TO DO:
Copy out exactly the lines below that run from the one holding "The width and" to the one holding "Image resolution: width=621", keeping both of those lines and no others.

EXTRACTED DATA:

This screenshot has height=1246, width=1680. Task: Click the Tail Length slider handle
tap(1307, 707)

--

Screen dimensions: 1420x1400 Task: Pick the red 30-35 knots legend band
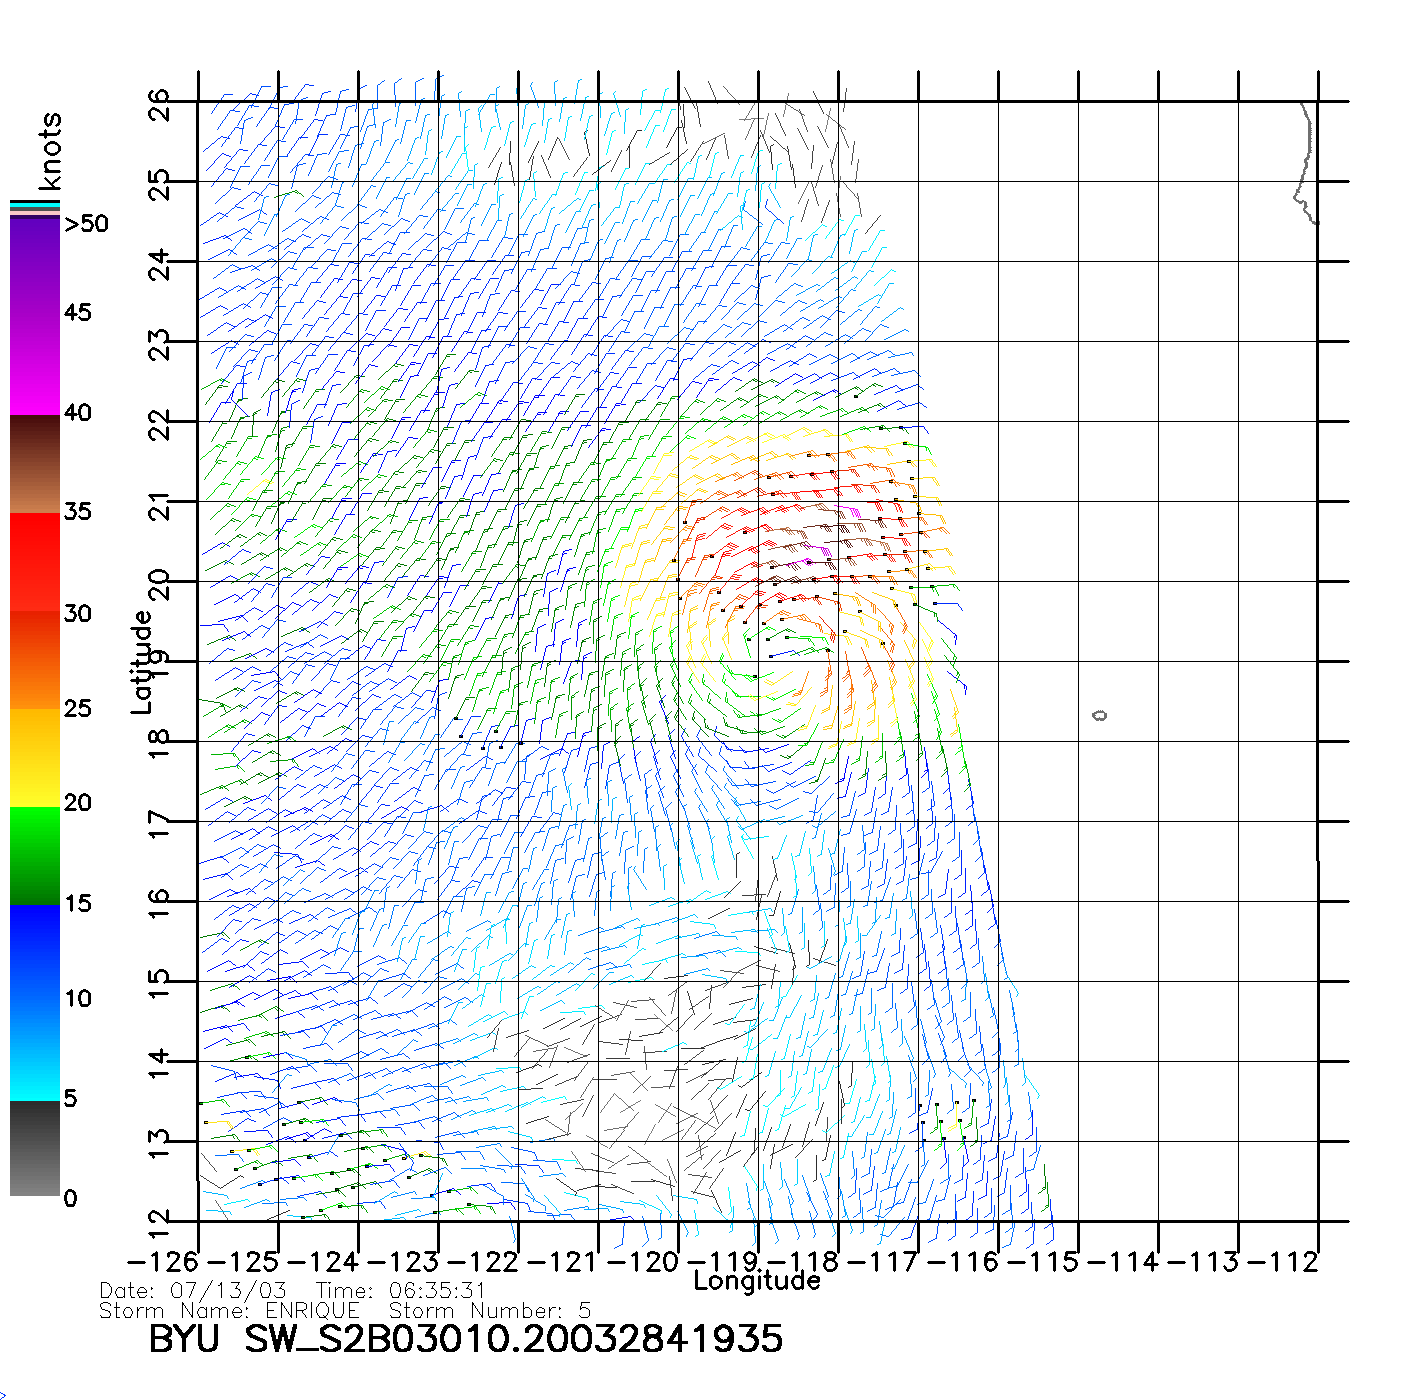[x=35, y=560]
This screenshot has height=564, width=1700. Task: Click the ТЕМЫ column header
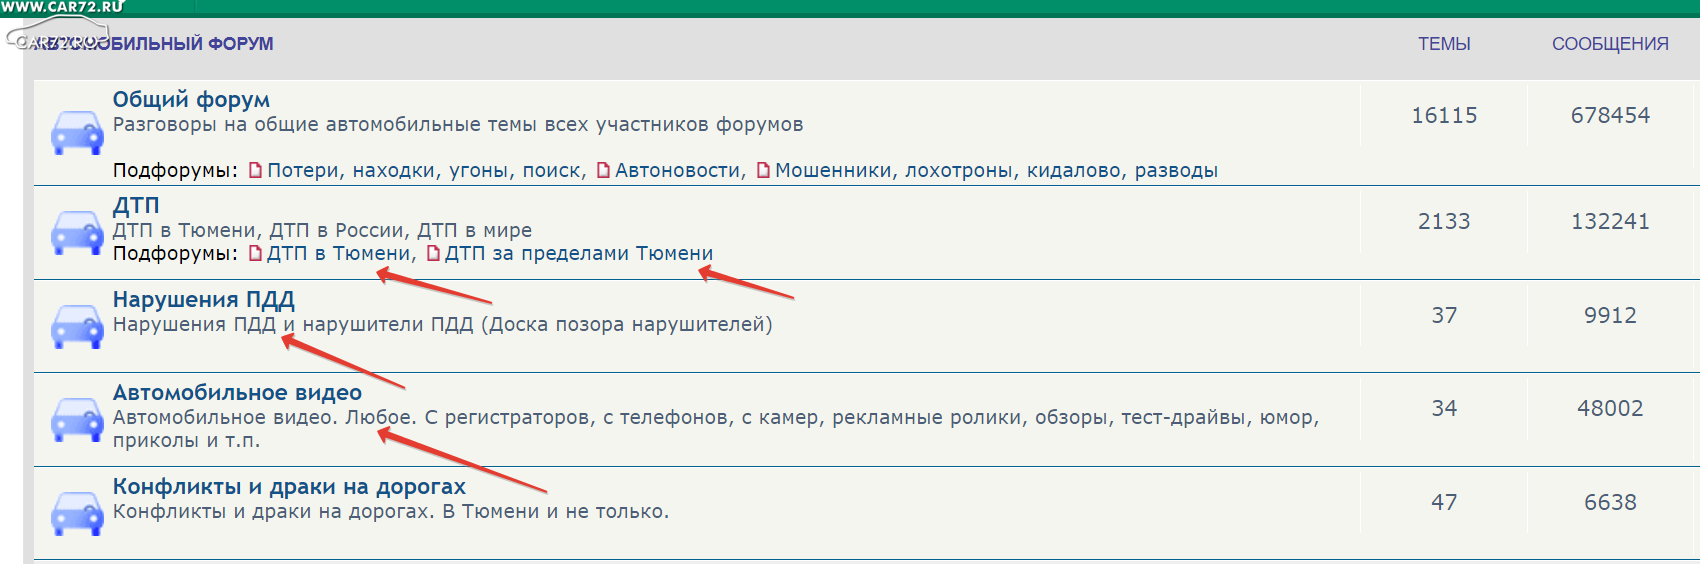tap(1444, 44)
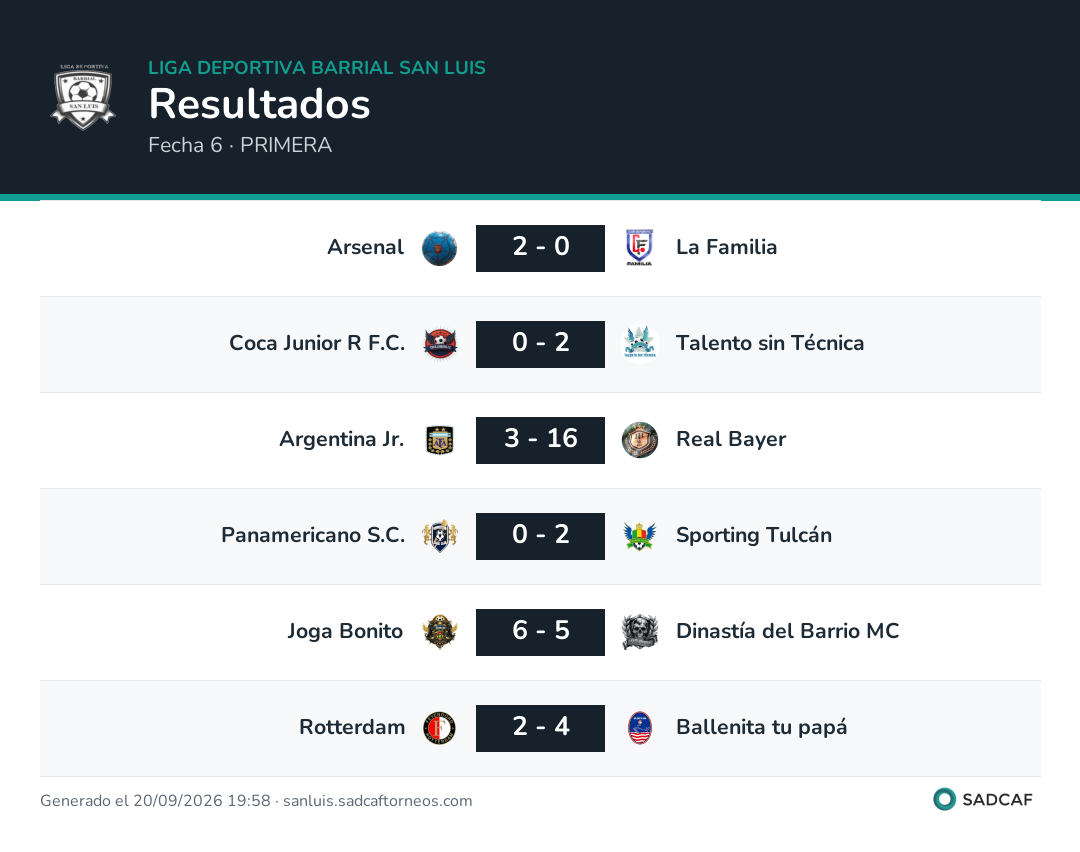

==

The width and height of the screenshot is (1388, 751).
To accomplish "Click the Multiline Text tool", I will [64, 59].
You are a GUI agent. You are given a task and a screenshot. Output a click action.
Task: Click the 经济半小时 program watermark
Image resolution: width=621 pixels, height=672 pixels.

REPLY TO THE TASK:
The width and height of the screenshot is (1388, 751).
To accomplish "Click the Multiline Text tool", I will [64, 59].
You are a GUI agent. You are given a task and a screenshot. Output a click action.
Task: Click the 经济半小时 program watermark
Image resolution: width=621 pixels, height=672 pixels.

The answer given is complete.